You can use the following command to download and prepare the Gutenberg corpus.
python3 prepare_gutenberg.py --save_dir gutenberg
Also, you should follow the license for using the data.
We used the attardi/wikiextractor package for preparing the data.
The following is an example that downloads and formats the hindi wikicorpus.
# Download.
# By default, it will download to wikicorpus/download/lang/date/wikicorpus.xml.bz2
python3 prepare_wikipedia.py --mode download --lang hi --date latest
# Properly format the text files
python3 prepare_wikipedia.py --mode format -i wikicorpus/download/hi/latest/wikicorpus.xml.bz2
# In addition, you may supress the logging by adding `--quiet`
python3 prepare_wikipedia.py --mode format -i wikicorpus/download/hi/latest/wikicorpus.xml.bz2 --quiet
After formatting, it will create a folder called prepare_wikipedia
. The processed text files
are chunked.
In addition, you can try to combine these two steps via
python3 prepare_wikipedia.py --mode download+format --lang hi --date latest --quiet
The process of downloading and formatting is time consuming, and we offer an alternative
solution to download the prepared raw text file from S3 bucket. This raw text file is in English and
was dumped at 2020-06-20 being formatted by the above process ( --lang en --date 20200620
).
python3 prepare_wikipedia.py --mode download_prepared -o ./
You can download the OpenWebText from link.

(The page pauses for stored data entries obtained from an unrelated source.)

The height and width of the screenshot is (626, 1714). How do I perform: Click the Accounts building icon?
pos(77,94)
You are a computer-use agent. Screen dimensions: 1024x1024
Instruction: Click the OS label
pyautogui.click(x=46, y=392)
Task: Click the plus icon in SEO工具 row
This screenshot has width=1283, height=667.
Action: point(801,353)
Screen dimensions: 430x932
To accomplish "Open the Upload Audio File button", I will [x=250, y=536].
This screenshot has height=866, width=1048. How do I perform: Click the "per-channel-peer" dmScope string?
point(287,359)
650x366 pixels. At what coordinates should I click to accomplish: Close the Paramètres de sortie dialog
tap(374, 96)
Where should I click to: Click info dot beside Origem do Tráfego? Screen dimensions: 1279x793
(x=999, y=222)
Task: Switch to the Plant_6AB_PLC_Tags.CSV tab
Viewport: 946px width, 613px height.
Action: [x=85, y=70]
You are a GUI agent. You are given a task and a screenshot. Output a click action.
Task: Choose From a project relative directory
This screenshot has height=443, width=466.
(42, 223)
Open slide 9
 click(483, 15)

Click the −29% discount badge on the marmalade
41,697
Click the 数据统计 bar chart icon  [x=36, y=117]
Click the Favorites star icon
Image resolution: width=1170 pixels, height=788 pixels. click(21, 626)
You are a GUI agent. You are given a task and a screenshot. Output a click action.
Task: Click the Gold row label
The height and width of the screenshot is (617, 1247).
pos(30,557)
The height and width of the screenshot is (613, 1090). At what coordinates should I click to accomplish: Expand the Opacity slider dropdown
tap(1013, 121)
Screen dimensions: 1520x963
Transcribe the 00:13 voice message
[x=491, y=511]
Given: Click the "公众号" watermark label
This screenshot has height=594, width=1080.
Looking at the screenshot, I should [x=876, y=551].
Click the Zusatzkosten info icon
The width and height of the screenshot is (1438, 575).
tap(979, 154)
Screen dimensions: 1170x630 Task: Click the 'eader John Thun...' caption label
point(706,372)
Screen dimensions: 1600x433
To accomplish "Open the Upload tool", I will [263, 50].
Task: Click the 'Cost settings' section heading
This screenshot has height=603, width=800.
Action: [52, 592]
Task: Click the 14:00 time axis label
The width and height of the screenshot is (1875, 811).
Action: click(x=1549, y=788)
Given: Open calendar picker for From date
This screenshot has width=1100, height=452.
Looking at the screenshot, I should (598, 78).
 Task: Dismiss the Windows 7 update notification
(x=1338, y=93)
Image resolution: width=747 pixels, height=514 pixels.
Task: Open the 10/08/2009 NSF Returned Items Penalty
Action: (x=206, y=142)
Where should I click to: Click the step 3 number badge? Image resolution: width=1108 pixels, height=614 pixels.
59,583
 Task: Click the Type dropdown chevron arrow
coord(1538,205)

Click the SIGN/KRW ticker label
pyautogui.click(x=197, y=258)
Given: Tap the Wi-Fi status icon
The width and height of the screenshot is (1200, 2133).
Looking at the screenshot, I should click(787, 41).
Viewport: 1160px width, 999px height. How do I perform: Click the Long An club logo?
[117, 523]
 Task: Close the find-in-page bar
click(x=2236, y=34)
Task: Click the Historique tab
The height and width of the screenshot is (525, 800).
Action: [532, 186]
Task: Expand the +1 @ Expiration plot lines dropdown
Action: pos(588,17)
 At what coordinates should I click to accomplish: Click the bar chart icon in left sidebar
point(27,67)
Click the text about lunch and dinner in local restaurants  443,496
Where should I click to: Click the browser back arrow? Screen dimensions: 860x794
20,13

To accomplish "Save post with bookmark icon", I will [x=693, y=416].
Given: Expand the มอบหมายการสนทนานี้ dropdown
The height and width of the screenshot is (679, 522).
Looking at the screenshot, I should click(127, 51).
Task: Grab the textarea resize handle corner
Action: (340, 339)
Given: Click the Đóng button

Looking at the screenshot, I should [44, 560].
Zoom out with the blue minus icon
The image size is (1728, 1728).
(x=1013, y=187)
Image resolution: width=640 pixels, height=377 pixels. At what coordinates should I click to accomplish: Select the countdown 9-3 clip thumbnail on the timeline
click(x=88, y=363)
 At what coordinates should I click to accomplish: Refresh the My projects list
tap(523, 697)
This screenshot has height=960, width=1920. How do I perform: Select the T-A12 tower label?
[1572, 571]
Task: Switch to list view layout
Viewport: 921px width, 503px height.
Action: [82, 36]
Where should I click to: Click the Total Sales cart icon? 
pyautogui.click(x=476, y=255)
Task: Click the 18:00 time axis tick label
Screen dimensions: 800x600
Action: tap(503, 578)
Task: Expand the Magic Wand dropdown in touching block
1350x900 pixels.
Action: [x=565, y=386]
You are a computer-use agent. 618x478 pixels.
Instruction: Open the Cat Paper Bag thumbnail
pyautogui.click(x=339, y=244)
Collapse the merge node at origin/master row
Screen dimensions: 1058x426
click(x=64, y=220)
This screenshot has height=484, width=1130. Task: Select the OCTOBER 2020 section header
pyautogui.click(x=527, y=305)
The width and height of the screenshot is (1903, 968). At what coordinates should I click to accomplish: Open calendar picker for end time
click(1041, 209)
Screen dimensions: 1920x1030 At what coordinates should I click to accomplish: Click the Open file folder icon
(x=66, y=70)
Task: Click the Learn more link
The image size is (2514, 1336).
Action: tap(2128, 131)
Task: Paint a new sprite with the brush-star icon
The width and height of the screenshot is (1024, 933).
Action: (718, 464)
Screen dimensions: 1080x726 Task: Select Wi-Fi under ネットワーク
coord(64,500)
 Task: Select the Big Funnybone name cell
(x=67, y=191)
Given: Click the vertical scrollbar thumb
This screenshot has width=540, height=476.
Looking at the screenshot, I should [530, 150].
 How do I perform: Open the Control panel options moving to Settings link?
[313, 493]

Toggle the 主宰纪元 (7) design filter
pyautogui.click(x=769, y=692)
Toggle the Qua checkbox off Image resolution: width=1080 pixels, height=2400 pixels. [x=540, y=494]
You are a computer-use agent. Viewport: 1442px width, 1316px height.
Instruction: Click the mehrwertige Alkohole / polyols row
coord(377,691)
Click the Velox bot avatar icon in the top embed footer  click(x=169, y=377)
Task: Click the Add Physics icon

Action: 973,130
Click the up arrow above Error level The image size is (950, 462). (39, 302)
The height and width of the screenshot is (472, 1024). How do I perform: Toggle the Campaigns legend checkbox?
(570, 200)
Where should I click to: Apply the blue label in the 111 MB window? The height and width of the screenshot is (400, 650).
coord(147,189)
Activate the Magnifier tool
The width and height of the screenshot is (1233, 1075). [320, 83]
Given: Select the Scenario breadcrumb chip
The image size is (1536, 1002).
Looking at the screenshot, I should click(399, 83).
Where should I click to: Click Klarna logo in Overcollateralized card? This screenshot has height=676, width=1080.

After downloading and extracting the OpenWebText (i.e., tar xf openwebtext.tar.xz
), you can use the following command to preprocess the dataset.
python3 prepare_openwebtext.py --input openwebtext/ --output prepared_owt --shuffle
In this step, the archived txt are directly read without decompressing. They are concatenated together in a single txt file with the same name as the archived file, using double empty lines as the document separation.
You can use the following instruction to download BookCorpus dataset.
python3 prepare_bookcorpus.py --output BookCorpus
And you can get raw text files (one article per text file) and formulation 1(one article per line in one text file called bookcorpus.txt)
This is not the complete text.